EXERCÍCIOS:
1) Resuma em duas frases o texto sobre a arma encontrada na casa do ex-presidente.
2) Traduza para o inglês esta frase do texto sobre a arma encontrada na casa do ex-presidente: "A defesa do ex-presidente admitiu a posse do equipamento, alegando que ele estava desativado."

TEXTO DE ORIGEM:
A Procuradoria-Geral da República (PGR) sugeriu aguardar o fim das investigações para avaliar se a posse de uma arma em casa pelo ex-presidente é considerada falta grave, o que poderia levar à revogação da prisão domiciliar.
O procurador-geral da República, Paulo Gonet, protocolou manifestação no Supremo Tribunal Federal (STF) pedindo que se aguarde a conclusão dos inquéritos. Segundo Gonet, não há, neste momento processual, “a concretude de situação caracterizadora de falta disciplinar ou de descumprimento das condições de cautela a que o condenado está submetido”.
A sugestão da PGR é resposta a um pedido do ministro Alexandre de Moraes, que citou a Lei de Execução Penal, a qual define como falta grave “possuir, indevidamente, instrumento capaz de ofender a integridade física de outrem”. Gonet afirmou que é necessário analisar se o fato da arma ter sido encontrada em casa possui impacto na ordem jurídica e na execução penal.
O ex-presidente cumpre prisão domiciliar humanitária desde março deste ano, após apresentar quadro de broncopneumonia, e foi condenado a 27 anos e três meses por crimes ligados à tentativa de golpe de Estado. A defesa do ex-presidente admitiu a posse do equipamento, alegando que ele estava desativado.

Registros de dados
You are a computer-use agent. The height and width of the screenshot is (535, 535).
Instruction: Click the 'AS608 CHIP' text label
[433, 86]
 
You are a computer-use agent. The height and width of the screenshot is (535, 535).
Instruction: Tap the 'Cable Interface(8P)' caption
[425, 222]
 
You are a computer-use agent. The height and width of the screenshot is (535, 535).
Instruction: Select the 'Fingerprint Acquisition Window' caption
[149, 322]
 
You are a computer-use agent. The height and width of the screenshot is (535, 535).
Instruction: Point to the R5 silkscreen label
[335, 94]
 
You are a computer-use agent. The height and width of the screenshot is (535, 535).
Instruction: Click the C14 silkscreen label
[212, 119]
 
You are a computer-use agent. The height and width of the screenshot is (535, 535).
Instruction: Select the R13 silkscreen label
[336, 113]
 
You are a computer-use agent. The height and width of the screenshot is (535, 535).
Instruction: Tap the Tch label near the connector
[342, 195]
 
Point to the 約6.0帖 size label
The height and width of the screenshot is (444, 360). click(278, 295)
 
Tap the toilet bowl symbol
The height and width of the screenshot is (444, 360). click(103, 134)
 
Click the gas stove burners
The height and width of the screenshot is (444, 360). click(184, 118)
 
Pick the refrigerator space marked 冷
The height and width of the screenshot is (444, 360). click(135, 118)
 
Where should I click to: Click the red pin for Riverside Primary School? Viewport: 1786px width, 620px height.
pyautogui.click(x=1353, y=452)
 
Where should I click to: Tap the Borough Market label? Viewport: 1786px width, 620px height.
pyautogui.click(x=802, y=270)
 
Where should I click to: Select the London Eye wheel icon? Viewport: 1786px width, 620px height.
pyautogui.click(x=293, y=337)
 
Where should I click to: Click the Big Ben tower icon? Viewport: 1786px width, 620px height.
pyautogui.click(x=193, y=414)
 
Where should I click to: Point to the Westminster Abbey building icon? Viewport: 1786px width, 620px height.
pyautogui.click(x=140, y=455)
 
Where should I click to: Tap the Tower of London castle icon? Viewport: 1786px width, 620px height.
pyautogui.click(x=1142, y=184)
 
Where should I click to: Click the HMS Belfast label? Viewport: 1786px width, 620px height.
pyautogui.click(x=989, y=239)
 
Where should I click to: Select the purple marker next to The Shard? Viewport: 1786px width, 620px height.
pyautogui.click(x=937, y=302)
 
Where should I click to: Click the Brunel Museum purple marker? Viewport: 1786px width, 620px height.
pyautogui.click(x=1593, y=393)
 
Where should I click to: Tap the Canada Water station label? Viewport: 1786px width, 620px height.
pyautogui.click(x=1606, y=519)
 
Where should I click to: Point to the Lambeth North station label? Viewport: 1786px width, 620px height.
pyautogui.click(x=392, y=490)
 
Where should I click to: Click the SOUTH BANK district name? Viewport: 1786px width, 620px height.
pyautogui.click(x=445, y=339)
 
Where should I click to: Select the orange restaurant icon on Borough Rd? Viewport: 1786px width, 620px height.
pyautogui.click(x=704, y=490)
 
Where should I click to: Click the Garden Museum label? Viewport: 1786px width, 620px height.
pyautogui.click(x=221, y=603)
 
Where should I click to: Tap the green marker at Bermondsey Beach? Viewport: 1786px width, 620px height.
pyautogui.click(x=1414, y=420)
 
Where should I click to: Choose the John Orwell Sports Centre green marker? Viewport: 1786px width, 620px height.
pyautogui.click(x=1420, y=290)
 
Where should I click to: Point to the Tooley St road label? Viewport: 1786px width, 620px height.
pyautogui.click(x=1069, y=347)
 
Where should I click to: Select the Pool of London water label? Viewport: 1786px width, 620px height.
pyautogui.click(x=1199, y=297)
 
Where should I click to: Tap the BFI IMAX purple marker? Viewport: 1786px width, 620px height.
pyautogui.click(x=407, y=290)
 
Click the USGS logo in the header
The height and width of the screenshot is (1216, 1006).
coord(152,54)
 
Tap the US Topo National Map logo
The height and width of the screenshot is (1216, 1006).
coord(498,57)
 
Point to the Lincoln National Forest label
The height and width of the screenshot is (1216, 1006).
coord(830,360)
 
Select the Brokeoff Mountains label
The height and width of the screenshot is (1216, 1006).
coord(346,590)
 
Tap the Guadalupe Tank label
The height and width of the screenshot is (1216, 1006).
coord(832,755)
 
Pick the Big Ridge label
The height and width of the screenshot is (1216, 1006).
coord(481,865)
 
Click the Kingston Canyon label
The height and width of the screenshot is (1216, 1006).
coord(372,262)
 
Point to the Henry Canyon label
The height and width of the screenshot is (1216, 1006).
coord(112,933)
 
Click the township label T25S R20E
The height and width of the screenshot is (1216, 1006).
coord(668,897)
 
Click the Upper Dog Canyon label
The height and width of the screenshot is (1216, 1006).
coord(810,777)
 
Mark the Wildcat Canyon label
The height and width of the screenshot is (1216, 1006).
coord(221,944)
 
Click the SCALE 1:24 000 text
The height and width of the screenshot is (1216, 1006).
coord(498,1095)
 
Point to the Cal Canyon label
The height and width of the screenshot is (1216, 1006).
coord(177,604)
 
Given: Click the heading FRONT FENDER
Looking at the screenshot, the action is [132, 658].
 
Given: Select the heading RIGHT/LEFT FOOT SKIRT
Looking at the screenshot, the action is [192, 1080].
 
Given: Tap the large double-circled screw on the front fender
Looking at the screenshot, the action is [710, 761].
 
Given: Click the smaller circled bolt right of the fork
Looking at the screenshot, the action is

RESPOSTAS:
1) A PGR, por meio do procurador-geral Paulo Gonet, pediu ao STF que se aguarde o fim das investigações antes de avaliar se a posse de uma arma em casa pelo ex-presidente é falta grave, o que poderia levar à revogação da prisão domiciliar. A manifestação responde a um pedido do ministro Alexandre de Moraes, que citou a Lei de Execução Penal, e a defesa admitiu a posse, alegando que o equipamento estava desativado.

2) The former president's defense admitted possession of the equipment, claiming that it was deactivated.